What we should be doing is to fight the regulatory and bigpharma capture of US health system along with the horrible hospital + insurance racket. Google is now going to take advantage of the moat built by Big Gov and never ever allow anyone to compete.

5 comments

Regarding (A) and (C), this is the obligatory reminder that:

* The US spends more public money on health care, per capita, than other wealthy nations, while also spending much much more private money than other wealthy nations

* By many measures, the US gets worse outcomes (e.g. life expectancy)

The conclusion that many draw from this is that perhaps a single-payer health care system in the US could dramatically lower private spending, also lower public spending, and perhaps improve outcomes. I don't personally know if that follows, but it's not implausible.

This is counter-intuitive to many, thus comments like your (A) through (C) are common, but might not be correct.

That said, I'm not aware of evidence that your (B) is wrong. That might be part of the trade-off.

As a non-American from America's hat, who has had a few (bigco-insurance-funded) run-ins with US Healthcare, my observations were that

* emergency health care at the no-expenses-spared level in the US was nicer than emergency healthcare up here, and I wouldn't want to pit my doctors vs those US doctors in a quality competition

* US doctors seemed really eager to waste money, like really eager, like it was creepy

> US doctors seemed really eager to waste money, like really eager, like it was creepy

Your last point is purely a function of the liability culture in the states. US physicians are quite aware of what's appropriate and what's inappropriate testing wise. However, as long as a physician can be held personally liable for any oversight - meaning that the results of an entire career can be lost - they're going to over-test.

Purely a function of liability culture? That seems like an extraordinary claim, your claim that there are no other causes. Do you have extraordinary evidence?

I'll note that I do have a few different bits of modest evidence to the contrary. But I wanted to focus my comment on concrete observations (both the large-scale statistical kind, and the personal anecdotal kind), rather than on speculation.

> * US doctors seemed really eager to waste money, like really eager, like it was creepy

I'd much rather a doctor "waste money" on a test than come up with an incorrect diagnoses based on symptoms only.

Wait times are just as bad in the US, and often worse, than other first world nations.
Maybe because the 2/3rds of the population is overweight or obese. It's like the education system in the US, you can spend all the money you want but if the participants aren't actively trying to improve...
> We already have free health for the poor: https://en.wikipedia.org/wiki/Medicaid

There are tens of millions of people who have no access to Medicaid because states chose not to expand it under the ACA, and there are plenty of poor people who make more than ~$16k a year, which is the cut-off for Medicaid.

> C) It would be insanely costly to fund.

How could it be even more expensive than our current inefficient, half-baked, worst of both worlds system, which is more expensive than socialized systems in other nations? And more expensive per capita, not simply overall.

More expensive per capita and still excludes millions of people who need healthcare but can't afford it.
> We already have free health for the poor:

No, we have free health insurance for some of the poor (states that have no accepted the ACA expansion have basically no coverage for adults without dependents.)

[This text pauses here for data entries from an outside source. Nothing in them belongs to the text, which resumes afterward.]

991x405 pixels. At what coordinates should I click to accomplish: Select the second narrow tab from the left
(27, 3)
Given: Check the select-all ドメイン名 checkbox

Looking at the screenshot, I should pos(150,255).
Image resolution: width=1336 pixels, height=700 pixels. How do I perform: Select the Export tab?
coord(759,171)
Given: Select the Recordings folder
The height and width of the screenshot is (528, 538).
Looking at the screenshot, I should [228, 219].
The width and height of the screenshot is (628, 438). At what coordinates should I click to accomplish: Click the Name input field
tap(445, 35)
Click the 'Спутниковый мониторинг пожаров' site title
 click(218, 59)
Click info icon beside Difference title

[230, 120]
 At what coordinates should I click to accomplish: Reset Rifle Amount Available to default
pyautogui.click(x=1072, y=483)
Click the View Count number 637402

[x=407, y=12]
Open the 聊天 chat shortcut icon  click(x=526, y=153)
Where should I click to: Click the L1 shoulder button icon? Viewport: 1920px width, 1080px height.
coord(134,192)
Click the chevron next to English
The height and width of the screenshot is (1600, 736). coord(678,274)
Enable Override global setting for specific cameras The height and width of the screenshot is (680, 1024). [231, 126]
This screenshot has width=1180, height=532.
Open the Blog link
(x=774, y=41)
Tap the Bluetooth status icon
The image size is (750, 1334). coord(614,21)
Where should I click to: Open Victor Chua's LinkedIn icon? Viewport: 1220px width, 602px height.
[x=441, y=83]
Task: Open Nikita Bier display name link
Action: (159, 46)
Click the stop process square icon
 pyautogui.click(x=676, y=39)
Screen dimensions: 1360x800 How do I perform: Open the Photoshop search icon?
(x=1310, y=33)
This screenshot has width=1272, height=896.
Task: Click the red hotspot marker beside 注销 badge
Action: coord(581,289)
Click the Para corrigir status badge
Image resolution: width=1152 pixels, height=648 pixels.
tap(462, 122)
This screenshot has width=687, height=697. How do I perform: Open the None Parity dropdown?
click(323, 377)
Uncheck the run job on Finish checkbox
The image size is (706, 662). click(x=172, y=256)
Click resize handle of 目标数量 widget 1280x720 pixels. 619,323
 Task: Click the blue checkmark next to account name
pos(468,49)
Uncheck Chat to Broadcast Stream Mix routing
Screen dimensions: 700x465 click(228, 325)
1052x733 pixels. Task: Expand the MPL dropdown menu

Medicaid is not (as a generality) free health care (it can be, in some states, for some recipients). It is free health insurance, which can have copayments, coinsurance, deductibles, etc.

I’m a bit confused on the choice part. Can you explain?

I think if someone can afford better, private care they should be able to. For example I would probably go to the universal healthcare family doctor but if I need a specific surgery I would like to be able to go to the best care I can get.